> _INSTRUCTIONS_
a – Please output the part of the article on a contested Democratic convention between "A Contested Convention" and "do with them.", inclusive, copying it word for word.
b – Pick up the article on a contested Democratic convention where it stops and continue writing it.

> _PASSAGE GIVEN_
A Contested Convention Is Exactly What the Democratic Party Needs
Bernie Sanders will go to Philadelphia with more pledged delegates than any insurgent in modern history. Here’s what he could do with them.
Joe Biden understands something about the Democratic Party and its future that his fellow partisans would do well to consider. “I don’t think any Democrat’s ever won saying, ‘We can’t think that big—we ought to really downsize here because it’s not realistic,’” the vice president told The New York Times in April. “C’mon man, this is the Democratic Party! I’m not part of the party that says, ‘Well, we can’t do it.’” Mocking Hillary Clinton’s criticism of Bernie Sanders for proposing bold reforms, Biden dismissed the politics of lowered expectations. “I like the idea of saying, ‘We can do much more,’ because we can,” he declared, leading the Times to observe that, while Biden wasn’t making an endorsement, “He’ll take Mr. Sanders’s aspirational approach over Mrs. Clinton’s caution any day.”

> _MATERIAL PROVIDED_
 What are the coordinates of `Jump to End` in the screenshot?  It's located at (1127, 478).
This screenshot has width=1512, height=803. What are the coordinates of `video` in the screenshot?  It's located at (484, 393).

> _OUTPUTS IN ORDER_
a –
A Contested Convention Is Exactly What the Democratic Party Needs
Bernie Sanders will go to Philadelphia with more pledged delegates than any insurgent in modern history. Here’s what he could do with them.

b –
Unwittingly or not, Biden made an even better case than Sanders has for taking his insurgent campaign all the way to the Democratic convention in Philadelphia. If the party is going to run in 2016 on a “do much more” agenda—as opposed to triangulating around the center—the Vermont senator’s supporters and like-minded Democrats, including Clinton’s progressive backers, will have to force the issue. Taking the Sanders insurgency to the convention is the paramount vehicle for placing demands that are ideological and, as Biden’s comments suggest, also strategic. That’s one reason why Sanders promised in a statement on April 26 to go to the convention with “as many delegates as possible to fight for a progressive party platform”—despite the fact that Clinton’s delegate advantage now all but guarantees that she will win the nomination.
What Sanders is proposing is a necessary quest—and a realistic one. Already, he is better positioned than any recent insurgent challenger to engage in rules and platform debates, as well as in dialogues about everything from the vice-presidential nomination to the character of the fall campaign. As veteran political analyst Rhodes Cook noted in a survey prepared for The Atlantic, by mid-April, Sanders had exceeded the overall vote totals and percentages of Howard Dean in 2004, Jesse Jackson in 1988, Gary Hart in 1984, and Ted Kennedy in 1980, among others. (While Barack Obama’s 2008 challenge to Clinton began as something of an insurgency, he eventually ran with the solid support of key party leaders like Kennedy.) By the time the District of Columbia votes on June 14, Sanders will have more pledged delegates than any challenger seeking to influence a national convention and its nominee since the party began to democratize its nominating process following the disastrous, boss-dominated convention of 1968.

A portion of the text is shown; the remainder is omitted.